Mohamed Ghanem محمد غانم

Personal information
- Full name: Mohamed Ghanem Salman Ghanem
- Date of birth: 4 May 1984 (age 41)
- Place of birth: Kuwait
- Position: Goalkeeper

Youth career
- –2005: Al-Arabi

Senior career*
- Years: Team / Apps / (Gls)
- 2005–2013: Al-Arabi
- 2015–2021: Mesaimeer
- 2019–2020: → Qatar (loan)

= Mohamed Ghanem Salman =

Kuwaiti footballer (born 1984)

Mohamed Ghanem Salman (Arabic:محمد غانم سلمان) (born 4 May 1984) is a Kuwaiti footballer who plays as a goalkeeper.

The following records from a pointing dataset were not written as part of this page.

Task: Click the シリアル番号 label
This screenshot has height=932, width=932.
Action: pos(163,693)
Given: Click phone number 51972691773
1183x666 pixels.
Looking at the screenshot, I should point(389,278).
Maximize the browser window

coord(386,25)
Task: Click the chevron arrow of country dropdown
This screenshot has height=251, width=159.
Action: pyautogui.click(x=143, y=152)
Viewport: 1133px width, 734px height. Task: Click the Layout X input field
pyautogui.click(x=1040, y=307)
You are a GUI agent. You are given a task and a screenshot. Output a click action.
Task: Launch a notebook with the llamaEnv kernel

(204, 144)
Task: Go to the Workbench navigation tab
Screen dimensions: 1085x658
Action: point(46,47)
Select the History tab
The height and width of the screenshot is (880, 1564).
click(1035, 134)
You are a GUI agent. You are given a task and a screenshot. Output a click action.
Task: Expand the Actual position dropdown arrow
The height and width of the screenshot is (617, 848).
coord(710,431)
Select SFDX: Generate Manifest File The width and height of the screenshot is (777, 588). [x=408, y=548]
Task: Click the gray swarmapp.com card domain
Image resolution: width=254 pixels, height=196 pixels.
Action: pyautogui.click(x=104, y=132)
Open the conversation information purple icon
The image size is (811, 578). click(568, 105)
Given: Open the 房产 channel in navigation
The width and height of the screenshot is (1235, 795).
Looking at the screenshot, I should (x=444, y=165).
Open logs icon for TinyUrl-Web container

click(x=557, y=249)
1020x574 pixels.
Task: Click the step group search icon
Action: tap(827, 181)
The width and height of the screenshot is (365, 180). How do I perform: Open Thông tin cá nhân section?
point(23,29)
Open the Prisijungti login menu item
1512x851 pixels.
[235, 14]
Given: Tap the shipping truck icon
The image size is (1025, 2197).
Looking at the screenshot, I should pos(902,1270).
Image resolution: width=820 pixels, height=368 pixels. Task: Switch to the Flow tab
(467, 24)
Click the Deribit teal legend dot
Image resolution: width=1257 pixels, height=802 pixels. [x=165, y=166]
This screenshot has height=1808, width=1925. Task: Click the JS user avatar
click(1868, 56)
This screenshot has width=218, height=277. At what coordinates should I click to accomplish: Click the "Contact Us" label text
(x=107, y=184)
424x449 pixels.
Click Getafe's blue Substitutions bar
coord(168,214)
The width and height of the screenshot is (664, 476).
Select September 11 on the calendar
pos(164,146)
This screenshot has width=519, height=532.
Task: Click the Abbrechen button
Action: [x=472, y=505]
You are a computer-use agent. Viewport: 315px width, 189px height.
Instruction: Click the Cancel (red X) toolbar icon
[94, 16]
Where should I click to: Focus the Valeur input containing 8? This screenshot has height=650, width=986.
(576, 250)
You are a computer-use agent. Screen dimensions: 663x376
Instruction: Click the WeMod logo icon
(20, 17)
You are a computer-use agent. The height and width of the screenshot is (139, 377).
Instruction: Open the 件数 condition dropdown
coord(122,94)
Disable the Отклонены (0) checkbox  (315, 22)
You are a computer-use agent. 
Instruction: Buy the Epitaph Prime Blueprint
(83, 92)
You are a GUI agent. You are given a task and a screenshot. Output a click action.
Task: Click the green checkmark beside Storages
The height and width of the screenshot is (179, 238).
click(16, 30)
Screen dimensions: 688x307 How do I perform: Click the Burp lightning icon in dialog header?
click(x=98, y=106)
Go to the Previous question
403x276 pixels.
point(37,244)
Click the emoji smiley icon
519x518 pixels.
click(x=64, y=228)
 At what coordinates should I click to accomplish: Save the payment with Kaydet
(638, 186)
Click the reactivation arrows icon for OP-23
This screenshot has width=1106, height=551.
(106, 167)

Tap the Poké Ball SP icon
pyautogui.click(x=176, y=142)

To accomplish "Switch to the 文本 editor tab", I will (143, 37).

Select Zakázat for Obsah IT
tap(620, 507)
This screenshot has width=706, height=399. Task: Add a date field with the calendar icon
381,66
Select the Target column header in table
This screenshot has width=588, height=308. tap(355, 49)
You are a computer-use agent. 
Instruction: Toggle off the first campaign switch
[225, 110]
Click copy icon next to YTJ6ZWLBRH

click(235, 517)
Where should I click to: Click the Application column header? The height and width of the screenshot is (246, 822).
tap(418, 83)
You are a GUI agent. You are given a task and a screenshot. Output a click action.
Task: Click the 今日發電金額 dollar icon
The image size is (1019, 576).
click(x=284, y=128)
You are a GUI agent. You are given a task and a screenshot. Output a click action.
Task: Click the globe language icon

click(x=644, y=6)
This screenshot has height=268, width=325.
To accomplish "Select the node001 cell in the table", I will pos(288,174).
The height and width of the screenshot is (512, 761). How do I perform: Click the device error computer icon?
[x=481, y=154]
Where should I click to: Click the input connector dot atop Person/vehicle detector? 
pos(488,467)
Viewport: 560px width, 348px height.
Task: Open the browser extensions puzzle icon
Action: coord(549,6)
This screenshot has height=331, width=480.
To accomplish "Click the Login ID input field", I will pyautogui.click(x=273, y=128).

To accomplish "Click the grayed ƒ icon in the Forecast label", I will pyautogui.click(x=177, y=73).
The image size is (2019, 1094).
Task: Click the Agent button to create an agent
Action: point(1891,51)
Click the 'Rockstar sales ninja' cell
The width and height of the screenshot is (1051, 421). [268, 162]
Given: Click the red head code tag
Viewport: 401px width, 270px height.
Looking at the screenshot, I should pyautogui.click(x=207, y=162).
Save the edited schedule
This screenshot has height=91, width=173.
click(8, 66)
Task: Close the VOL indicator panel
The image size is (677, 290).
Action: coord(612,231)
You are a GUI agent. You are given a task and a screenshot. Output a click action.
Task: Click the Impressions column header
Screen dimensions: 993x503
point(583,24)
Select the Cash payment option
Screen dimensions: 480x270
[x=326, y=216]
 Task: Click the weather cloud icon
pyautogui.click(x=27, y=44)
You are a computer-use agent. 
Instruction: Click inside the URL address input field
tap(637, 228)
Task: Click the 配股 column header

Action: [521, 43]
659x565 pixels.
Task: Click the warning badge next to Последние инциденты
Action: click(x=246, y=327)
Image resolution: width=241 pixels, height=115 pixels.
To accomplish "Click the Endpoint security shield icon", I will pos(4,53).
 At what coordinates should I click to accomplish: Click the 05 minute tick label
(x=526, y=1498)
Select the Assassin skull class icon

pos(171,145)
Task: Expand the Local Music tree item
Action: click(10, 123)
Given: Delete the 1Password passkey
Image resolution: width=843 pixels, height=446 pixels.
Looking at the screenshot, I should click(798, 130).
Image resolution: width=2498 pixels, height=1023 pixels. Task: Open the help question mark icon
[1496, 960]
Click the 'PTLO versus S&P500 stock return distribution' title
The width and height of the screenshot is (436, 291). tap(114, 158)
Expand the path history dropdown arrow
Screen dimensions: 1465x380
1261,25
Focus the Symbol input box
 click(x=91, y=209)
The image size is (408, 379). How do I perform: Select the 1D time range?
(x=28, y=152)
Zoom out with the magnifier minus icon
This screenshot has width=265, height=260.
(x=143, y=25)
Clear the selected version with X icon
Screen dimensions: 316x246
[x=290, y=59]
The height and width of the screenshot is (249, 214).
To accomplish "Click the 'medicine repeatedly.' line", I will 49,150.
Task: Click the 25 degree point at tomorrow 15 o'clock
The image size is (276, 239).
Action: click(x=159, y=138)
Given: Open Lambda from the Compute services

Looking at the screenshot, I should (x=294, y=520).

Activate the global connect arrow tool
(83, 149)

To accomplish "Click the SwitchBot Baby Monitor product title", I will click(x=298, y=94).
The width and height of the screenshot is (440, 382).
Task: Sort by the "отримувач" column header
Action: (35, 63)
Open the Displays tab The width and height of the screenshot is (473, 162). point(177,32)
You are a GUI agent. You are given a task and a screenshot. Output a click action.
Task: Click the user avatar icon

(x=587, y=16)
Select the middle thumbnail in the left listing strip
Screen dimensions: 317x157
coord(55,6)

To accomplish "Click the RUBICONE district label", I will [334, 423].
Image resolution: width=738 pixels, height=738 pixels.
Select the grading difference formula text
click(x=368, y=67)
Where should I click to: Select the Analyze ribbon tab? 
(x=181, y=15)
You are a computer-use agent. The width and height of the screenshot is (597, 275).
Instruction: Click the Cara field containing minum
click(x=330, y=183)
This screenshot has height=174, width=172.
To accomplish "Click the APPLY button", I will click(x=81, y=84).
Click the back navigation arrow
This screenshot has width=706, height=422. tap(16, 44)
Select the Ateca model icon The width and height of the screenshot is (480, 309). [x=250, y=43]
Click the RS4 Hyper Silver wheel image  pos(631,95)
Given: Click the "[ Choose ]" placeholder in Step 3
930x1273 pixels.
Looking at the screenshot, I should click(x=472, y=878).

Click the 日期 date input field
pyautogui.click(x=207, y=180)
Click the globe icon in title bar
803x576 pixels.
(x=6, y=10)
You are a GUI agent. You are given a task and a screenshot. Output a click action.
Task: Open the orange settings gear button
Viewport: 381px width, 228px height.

He is the brother of the Qatari international player Saoud Ghanem .

==Career==
===Al-Arabi===
Mohamed Ghanem was born in Kuwait and he is a Bidoon, started his career at Al-Arabi and is a product of the Arabi's youth system, and he played with them until 2013 .

===Mesaimeer===
On 15 September 2015, he obtained the Qatari passport and signed with Mesaimeer . On 6 March 2016, Mohamed Ghanem made his professional debut for Mesaimeer against El Jaish in the Pro League .

===Qatar SC===
On 5 July 2019, he left Mesaimeer and signed with Qatar on loan of the season.